• **Text to read**:
Welfare Time Bomb?

Federal reform has states edgy about hiked costs and lost innovation

For two years, Minnesota has been at the forefront of welfare reform, experimenting with a pilot program that has shifted 36% of aid recipients in eight counties into work. But now, officials are rushing back to the drawing board. A new federal law will require every state to place half its welfare population in jobs by 2002--a timetable few officials feel they can meet without huge sacrifices. "This will become more difficult than putting a square peg in a round hole," worries John Petraborg, Minnesota's Acting Commissioner of Human Services.

By mid-August, President Clinton is expected to sign legislation enabling the most radical welfare reform since the system was crafted 60 years ago. When he does, governors will get what they long clamored for--control over entitlement programs serving 12.8 million poor and 1 million legal immigrants. They may soon wish they had kept quiet: The bill will require a wholesale restructuring, even as projected funding is reduced over six years by $56 billion.

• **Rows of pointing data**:

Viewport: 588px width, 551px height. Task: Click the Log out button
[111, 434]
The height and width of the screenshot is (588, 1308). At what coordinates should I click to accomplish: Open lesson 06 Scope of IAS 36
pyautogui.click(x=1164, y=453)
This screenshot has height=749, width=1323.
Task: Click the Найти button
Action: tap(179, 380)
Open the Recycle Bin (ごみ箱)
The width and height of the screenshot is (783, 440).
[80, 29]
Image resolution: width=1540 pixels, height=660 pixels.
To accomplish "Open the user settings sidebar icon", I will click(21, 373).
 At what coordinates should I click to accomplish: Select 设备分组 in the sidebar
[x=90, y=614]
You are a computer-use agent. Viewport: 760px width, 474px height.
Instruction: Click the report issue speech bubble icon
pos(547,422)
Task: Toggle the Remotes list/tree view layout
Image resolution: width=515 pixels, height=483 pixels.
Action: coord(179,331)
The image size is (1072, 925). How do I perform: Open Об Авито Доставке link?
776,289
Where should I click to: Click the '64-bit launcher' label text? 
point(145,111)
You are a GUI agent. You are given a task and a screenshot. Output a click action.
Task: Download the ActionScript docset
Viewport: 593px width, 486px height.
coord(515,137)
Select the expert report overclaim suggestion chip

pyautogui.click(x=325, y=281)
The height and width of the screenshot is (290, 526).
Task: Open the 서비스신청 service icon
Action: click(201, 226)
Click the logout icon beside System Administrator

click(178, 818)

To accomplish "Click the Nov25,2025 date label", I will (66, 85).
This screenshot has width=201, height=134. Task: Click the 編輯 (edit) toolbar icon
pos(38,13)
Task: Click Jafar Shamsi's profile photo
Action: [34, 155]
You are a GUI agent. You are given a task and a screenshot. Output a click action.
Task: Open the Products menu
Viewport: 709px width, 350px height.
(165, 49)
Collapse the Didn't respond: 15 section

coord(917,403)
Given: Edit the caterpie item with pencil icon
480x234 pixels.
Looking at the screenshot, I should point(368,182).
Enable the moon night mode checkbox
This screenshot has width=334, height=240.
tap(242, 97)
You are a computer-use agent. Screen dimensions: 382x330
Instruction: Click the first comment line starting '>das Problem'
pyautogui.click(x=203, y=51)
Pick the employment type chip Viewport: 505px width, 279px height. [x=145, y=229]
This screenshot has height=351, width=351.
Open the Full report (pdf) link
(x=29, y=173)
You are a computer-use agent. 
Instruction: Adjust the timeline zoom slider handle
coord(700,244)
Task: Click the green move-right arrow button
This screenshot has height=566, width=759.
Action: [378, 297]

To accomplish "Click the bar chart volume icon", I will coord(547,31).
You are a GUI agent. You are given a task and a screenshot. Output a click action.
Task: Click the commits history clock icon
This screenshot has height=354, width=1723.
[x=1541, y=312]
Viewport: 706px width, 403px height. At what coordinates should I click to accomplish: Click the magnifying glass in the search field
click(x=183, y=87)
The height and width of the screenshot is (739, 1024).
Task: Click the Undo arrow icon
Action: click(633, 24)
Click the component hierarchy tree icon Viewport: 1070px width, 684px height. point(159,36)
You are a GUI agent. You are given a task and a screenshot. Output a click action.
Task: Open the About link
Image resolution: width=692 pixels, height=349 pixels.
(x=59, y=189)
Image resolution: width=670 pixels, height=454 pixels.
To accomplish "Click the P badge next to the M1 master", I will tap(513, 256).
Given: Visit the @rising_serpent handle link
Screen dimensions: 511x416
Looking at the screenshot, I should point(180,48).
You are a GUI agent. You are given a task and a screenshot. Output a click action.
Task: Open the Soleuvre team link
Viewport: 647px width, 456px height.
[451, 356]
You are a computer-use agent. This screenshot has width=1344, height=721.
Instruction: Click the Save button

• **Problem requirements**: Write out word for word the stretch of the welfare reform article from "By mid-August, President" through "by $56 billion.". The listing stands apart from the welfare reform article.

• **Output of the task**:
By mid-August, President Clinton is expected to sign legislation enabling the most radical welfare reform since the system was crafted 60 years ago. When he does, governors will get what they long clamored for--control over entitlement programs serving 12.8 million poor and 1 million legal immigrants. They may soon wish they had kept quiet: The bill will require a wholesale restructuring, even as projected funding is reduced over six years by $56 billion.